#### [Assigned task]
Please copy out the records that follow, word for word.

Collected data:
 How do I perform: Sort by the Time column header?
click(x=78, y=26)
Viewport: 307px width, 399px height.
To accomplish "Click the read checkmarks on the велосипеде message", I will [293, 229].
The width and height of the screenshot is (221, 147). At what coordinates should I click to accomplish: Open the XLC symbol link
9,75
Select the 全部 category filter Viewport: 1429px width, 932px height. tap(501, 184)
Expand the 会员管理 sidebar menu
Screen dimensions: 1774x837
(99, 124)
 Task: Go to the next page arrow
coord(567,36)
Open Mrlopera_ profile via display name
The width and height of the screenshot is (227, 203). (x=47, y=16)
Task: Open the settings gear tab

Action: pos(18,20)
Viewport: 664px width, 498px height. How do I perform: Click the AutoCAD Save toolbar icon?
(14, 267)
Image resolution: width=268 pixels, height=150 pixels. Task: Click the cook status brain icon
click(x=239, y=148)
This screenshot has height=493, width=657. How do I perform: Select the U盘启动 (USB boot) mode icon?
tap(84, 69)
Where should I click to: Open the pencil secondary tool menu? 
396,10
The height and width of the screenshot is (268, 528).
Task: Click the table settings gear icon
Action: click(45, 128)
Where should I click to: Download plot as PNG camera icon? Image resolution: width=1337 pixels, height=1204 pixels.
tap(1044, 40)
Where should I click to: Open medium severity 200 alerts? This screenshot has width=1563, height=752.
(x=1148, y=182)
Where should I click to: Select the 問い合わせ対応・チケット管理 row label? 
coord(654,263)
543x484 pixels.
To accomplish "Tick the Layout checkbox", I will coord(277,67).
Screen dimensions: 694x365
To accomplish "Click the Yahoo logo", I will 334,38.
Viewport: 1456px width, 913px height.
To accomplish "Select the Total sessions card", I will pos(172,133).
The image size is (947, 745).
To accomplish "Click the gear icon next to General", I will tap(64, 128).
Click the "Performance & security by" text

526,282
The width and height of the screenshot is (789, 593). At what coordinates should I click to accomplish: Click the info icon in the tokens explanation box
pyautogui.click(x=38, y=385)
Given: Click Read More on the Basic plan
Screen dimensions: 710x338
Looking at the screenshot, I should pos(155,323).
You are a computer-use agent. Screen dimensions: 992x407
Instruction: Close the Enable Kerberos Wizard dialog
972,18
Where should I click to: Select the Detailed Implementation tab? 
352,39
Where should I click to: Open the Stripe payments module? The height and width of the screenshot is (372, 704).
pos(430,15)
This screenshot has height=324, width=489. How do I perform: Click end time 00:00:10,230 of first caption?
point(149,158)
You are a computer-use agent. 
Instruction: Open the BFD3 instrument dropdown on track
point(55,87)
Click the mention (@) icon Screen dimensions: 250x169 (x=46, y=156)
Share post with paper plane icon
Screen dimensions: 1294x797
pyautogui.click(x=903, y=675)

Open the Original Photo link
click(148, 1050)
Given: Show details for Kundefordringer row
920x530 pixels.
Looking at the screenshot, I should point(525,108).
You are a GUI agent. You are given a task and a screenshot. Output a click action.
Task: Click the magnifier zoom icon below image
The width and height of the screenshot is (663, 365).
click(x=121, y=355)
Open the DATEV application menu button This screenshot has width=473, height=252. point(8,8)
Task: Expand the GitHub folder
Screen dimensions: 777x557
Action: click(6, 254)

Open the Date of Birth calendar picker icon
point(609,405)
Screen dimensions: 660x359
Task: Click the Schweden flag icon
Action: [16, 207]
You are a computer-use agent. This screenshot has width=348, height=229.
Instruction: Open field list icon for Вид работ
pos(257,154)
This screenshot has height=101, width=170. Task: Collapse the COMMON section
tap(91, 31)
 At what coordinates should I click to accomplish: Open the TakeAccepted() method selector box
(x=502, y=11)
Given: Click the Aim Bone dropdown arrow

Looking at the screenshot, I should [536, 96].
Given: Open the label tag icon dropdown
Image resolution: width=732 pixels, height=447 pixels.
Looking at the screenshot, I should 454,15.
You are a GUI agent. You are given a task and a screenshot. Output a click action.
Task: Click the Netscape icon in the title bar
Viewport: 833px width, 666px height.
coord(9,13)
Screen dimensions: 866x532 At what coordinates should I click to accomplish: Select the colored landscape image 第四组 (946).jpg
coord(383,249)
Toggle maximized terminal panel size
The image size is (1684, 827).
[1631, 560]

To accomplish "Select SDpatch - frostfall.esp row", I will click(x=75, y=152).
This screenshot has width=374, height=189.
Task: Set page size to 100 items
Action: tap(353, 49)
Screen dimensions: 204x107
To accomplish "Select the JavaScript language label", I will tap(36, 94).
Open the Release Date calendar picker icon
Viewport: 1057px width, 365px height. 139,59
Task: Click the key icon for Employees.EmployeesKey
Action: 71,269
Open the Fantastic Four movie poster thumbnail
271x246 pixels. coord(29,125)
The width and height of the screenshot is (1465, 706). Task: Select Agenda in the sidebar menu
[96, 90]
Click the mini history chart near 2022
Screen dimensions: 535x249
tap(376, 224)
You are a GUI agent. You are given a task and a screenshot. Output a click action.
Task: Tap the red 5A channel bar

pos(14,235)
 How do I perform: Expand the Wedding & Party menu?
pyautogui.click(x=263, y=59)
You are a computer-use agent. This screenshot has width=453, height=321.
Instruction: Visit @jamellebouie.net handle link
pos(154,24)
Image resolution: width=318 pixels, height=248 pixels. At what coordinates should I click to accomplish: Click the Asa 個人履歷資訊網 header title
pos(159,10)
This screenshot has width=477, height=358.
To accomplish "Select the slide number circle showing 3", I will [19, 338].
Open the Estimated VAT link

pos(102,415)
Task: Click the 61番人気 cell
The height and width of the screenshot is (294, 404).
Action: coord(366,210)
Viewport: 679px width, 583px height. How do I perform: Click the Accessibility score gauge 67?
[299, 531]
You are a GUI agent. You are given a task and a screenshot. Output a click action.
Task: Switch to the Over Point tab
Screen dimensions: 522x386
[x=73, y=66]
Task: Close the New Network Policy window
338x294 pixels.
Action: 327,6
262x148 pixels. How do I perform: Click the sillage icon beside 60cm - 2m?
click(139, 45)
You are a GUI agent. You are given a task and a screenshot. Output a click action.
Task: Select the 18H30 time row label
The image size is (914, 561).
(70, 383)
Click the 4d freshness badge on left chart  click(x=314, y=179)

#### [Solution to the exercise]
 How do I perform: Sort by the Time column header?
click(x=78, y=26)
Viewport: 307px width, 399px height.
To accomplish "Click the read checkmarks on the велосипеде message", I will [293, 229].
The width and height of the screenshot is (221, 147). At what coordinates should I click to accomplish: Open the XLC symbol link
9,75
Select the 全部 category filter Viewport: 1429px width, 932px height. tap(501, 184)
Expand the 会员管理 sidebar menu
Screen dimensions: 1774x837
(99, 124)
 Task: Go to the next page arrow
coord(567,36)
Open Mrlopera_ profile via display name
The width and height of the screenshot is (227, 203). (x=47, y=16)
Task: Open the settings gear tab

Action: pos(18,20)
Viewport: 664px width, 498px height. How do I perform: Click the AutoCAD Save toolbar icon?
(14, 267)
Image resolution: width=268 pixels, height=150 pixels. Task: Click the cook status brain icon
click(x=239, y=148)
This screenshot has height=493, width=657. How do I perform: Select the U盘启动 (USB boot) mode icon?
tap(84, 69)
Where should I click to: Open the pencil secondary tool menu? 
396,10
The height and width of the screenshot is (268, 528).
Task: Click the table settings gear icon
Action: click(45, 128)
Where should I click to: Download plot as PNG camera icon? Image resolution: width=1337 pixels, height=1204 pixels.
tap(1044, 40)
Where should I click to: Open medium severity 200 alerts? This screenshot has width=1563, height=752.
(x=1148, y=182)
Where should I click to: Select the 問い合わせ対応・チケット管理 row label? 
coord(654,263)
543x484 pixels.
To accomplish "Tick the Layout checkbox", I will coord(277,67).
Screen dimensions: 694x365
To accomplish "Click the Yahoo logo", I will 334,38.
Viewport: 1456px width, 913px height.
To accomplish "Select the Total sessions card", I will pos(172,133).
The image size is (947, 745).
To accomplish "Click the gear icon next to General", I will tap(64, 128).
Click the "Performance & security by" text

526,282
The width and height of the screenshot is (789, 593). At what coordinates should I click to accomplish: Click the info icon in the tokens explanation box
pyautogui.click(x=38, y=385)
Given: Click Read More on the Basic plan
Screen dimensions: 710x338
Looking at the screenshot, I should pos(155,323).
You are a computer-use agent. Screen dimensions: 992x407
Instruction: Close the Enable Kerberos Wizard dialog
972,18
Where should I click to: Select the Detailed Implementation tab? 
352,39
Where should I click to: Open the Stripe payments module? The height and width of the screenshot is (372, 704).
pos(430,15)
This screenshot has height=324, width=489. How do I perform: Click end time 00:00:10,230 of first caption?
point(149,158)
You are a computer-use agent. 
Instruction: Open the BFD3 instrument dropdown on track
point(55,87)
Click the mention (@) icon Screen dimensions: 250x169 (x=46, y=156)
Share post with paper plane icon
Screen dimensions: 1294x797
pyautogui.click(x=903, y=675)

Open the Original Photo link
click(148, 1050)
Given: Show details for Kundefordringer row
920x530 pixels.
Looking at the screenshot, I should point(525,108).
You are a GUI agent. You are given a task and a screenshot. Output a click action.
Task: Click the magnifier zoom icon below image
The width and height of the screenshot is (663, 365).
click(x=121, y=355)
Open the DATEV application menu button This screenshot has width=473, height=252. point(8,8)
Task: Expand the GitHub folder
Screen dimensions: 777x557
Action: click(6, 254)

Open the Date of Birth calendar picker icon
point(609,405)
Screen dimensions: 660x359
Task: Click the Schweden flag icon
Action: [16, 207]
You are a computer-use agent. This screenshot has width=348, height=229.
Instruction: Open field list icon for Вид работ
pos(257,154)
This screenshot has height=101, width=170. Task: Collapse the COMMON section
tap(91, 31)
 At what coordinates should I click to accomplish: Open the TakeAccepted() method selector box
(x=502, y=11)
Given: Click the Aim Bone dropdown arrow

Looking at the screenshot, I should [536, 96].
Given: Open the label tag icon dropdown
Image resolution: width=732 pixels, height=447 pixels.
Looking at the screenshot, I should 454,15.
You are a GUI agent. You are given a task and a screenshot. Output a click action.
Task: Click the Netscape icon in the title bar
Viewport: 833px width, 666px height.
coord(9,13)
Screen dimensions: 866x532 At what coordinates should I click to accomplish: Select the colored landscape image 第四组 (946).jpg
coord(383,249)
Toggle maximized terminal panel size
The image size is (1684, 827).
[1631, 560]

To accomplish "Select SDpatch - frostfall.esp row", I will click(x=75, y=152).
This screenshot has width=374, height=189.
Task: Set page size to 100 items
Action: tap(353, 49)
Screen dimensions: 204x107
To accomplish "Select the JavaScript language label", I will tap(36, 94).
Open the Release Date calendar picker icon
Viewport: 1057px width, 365px height. 139,59
Task: Click the key icon for Employees.EmployeesKey
Action: 71,269
Open the Fantastic Four movie poster thumbnail
271x246 pixels. coord(29,125)
The width and height of the screenshot is (1465, 706). Task: Select Agenda in the sidebar menu
[96, 90]
Click the mini history chart near 2022
Screen dimensions: 535x249
tap(376, 224)
You are a GUI agent. You are given a task and a screenshot. Output a click action.
Task: Tap the red 5A channel bar

pos(14,235)
 How do I perform: Expand the Wedding & Party menu?
pyautogui.click(x=263, y=59)
You are a computer-use agent. This screenshot has width=453, height=321.
Instruction: Visit @jamellebouie.net handle link
pos(154,24)
Image resolution: width=318 pixels, height=248 pixels. At what coordinates should I click to accomplish: Click the Asa 個人履歷資訊網 header title
pos(159,10)
This screenshot has width=477, height=358.
To accomplish "Select the slide number circle showing 3", I will [19, 338].
Open the Estimated VAT link

pos(102,415)
Task: Click the 61番人気 cell
The height and width of the screenshot is (294, 404).
Action: coord(366,210)
Viewport: 679px width, 583px height. How do I perform: Click the Accessibility score gauge 67?
[299, 531]
You are a GUI agent. You are given a task and a screenshot. Output a click action.
Task: Switch to the Over Point tab
Screen dimensions: 522x386
[x=73, y=66]
Task: Close the New Network Policy window
338x294 pixels.
Action: 327,6
262x148 pixels. How do I perform: Click the sillage icon beside 60cm - 2m?
click(139, 45)
You are a GUI agent. You are given a task and a screenshot. Output a click action.
Task: Select the 18H30 time row label
The image size is (914, 561).
(70, 383)
Click the 4d freshness badge on left chart  click(x=314, y=179)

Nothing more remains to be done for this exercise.